|
From: Julian S. <js...@ac...> - 2003-04-28 22:18:36
|
Hi I wonder if anyone can cast any light on the following. I am completely mystified, not to mention stuck. I'm doing stuff to add SSE/SSE2 support. This means changing various fsave/frstor instructions, which move the FPU state back and forth between the simulated and real cpus, into their SSE equivalents, fxsave and fxrstor. The SSE state is larger than the FPU/MMX state so various structures have had their size increased. There is also a 16-byte alignment constraint on addresses in fxsave/fxrstor, so I've ensured that too. Now, I think I've done everything right. Nevertheless, one of my fxrstor's, in vg_syscalls.S, is segfaulting. I have no idea why. It's this fxrstor VG_(m_state_static)+64 (previously of course) frstor VG_(m_state_static)+64 and the address is duly 16-byte aligned, and the memory from that address for 512 bytes (the SSE state size) appears suitably accessible. A few lines earlier there is fxrstor VG_(real_sse_state_saved_over_syscall) and that works fine. Help! I'm stuck. Is there some other magic constraints on fxrstor I need to know about? I read the fine print in the P4 documentation carefully, but I cannot see anything other than the 16-byte-alignment constraint. J |
|
From: Nicholas N. <nj...@ca...> - 2003-04-29 08:33:39
|
On Mon, 28 Apr 2003, Julian Seward wrote: > Help! I'm stuck. Is there some other magic constraints on > fxrstor I need to know about? I read the fine print in the P4 > documentation carefully, but I cannot see anything other than the > 16-byte-alignment constraint. I know nothing about fxrstor, but the docs do also say: Bit 6 and bits 16 through 32 of the MXCSR register are defined as reserved and should be set to 0. Attempting to write a 1 in any of these bits from the saved state image will result in a general protection exception (#GP) being generated. Worth checking? N |
|
From: Philippe E. <ph...@wa...> - 2003-04-29 17:17:37
|
Nicholas Nethercote wrote:
> On Mon, 28 Apr 2003, Julian Seward wrote:
>
>
>>Help! I'm stuck. Is there some other magic constraints on
>>fxrstor I need to know about? I read the fine print in the P4
>>documentation carefully, but I cannot see anything other than the
>>16-byte-alignment constraint.
>
>
> I know nothing about fxrstor, but the docs do also say:
>
> Bit 6 and bits 16 through 32 of the MXCSR register are defined as
> reserved and should be set to 0. Attempting to write a 1 in any of
> these bits from the saved state image will result in a general
> protection exception (#GP) being generated.

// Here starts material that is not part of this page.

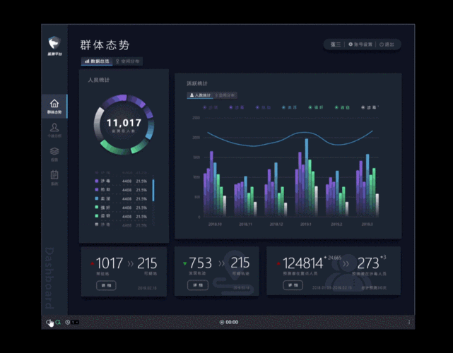Switch to the 数据总览 tab
Image resolution: width=453 pixels, height=353 pixels.
tap(97, 61)
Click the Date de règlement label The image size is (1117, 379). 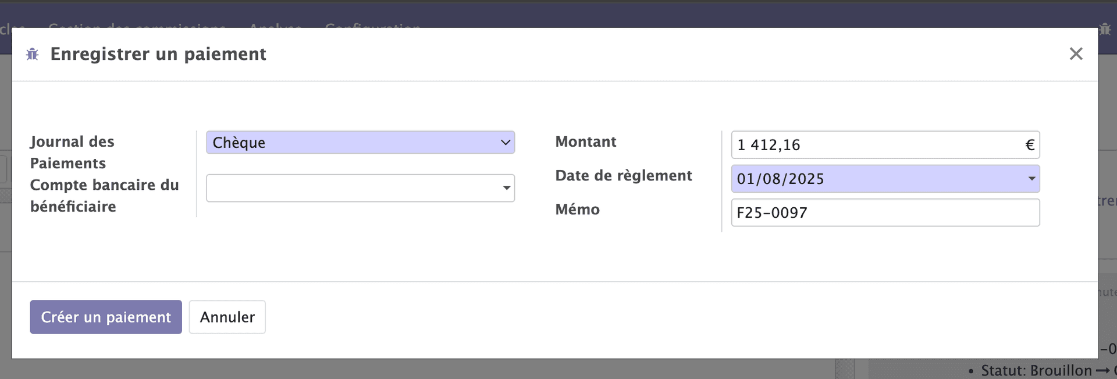pyautogui.click(x=623, y=175)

Probably an error in P4 documentation, see Intel documentation
Volume 1 11.6.6. On PIII or below setting this bit segfault
but on P4 it would work.
Someone can try this (very ugly) piece of code on a P4 ?
int main(void)
{
char save_area[512 + 15];
char * ptr = save_area + (16 - ((int)save_area & 15));
__asm__ ("fxsave (%0)" : : "r" (ptr) );
ptr[24] |= 1 << 6;
__asm__ ("fxrstor (%0)" : : "r" (ptr) );
return 0;
}
regards,
Philippe Elie
|
|
From: Philippe E. <ph...@wa...> - 2003-04-29 16:59:16
|
Julian Seward wrote: > Hi > > I wonder if anyone can cast any light on the following. I am > completely mystified, not to mention stuck. > > I'm doing stuff to add SSE/SSE2 support. This means changing various > fsave/frstor instructions, which move the FPU state back and forth > between the simulated and real cpus, into their SSE equivalents, > fxsave and fxrstor. The SSE state is larger than the FPU/MMX > state so various structures have had their size increased. > There is also a 16-byte alignment constraint on addresses in > fxsave/fxrstor, so I've ensured that too. > > Now, I think I've done everything right. Nevertheless, one > of my fxrstor's, in vg_syscalls.S, is segfaulting. I have no > idea why. It's this > > fxrstor VG_(m_state_static)+64 > > (previously of course) > > frstor VG_(m_state_static)+64 Are you sure the state is not corrupted between this pair of call ? > and the address is duly 16-byte aligned, and the memory from > that address for 512 bytes (the SSE state size) appears > suitably accessible. A few lines earlier there is > > fxrstor VG_(real_sse_state_saved_over_syscall) > > and that works fine. > > Help! I'm stuck. Is there some other magic constraints on > fxrstor I need to know about? I read the fine print in the P4 > documentation carefully, but I cannot see anything other than the > 16-byte-alignment constraint. there is other constraint to write mxcsr register see 11.6.6 in intel vol 1 doc, usefull only if you manipulate state directly (actual code doesn't do that). Note than fxrstor doc says than bit 6 is reserved but the documentation is wrong, bit 6 can be set if you take enough care. Also an errata on position of floating point tag word (offset 4 not 5) but ditto as above if you don't touch m_state_static+64 + ... it doesn't matter Since the current code doesn't touch (m_state_static+64)[] the most probable is a corruption of the state. If you didn't already fix the problem what about posting cvs diff -u ? regards, Philippe Elie |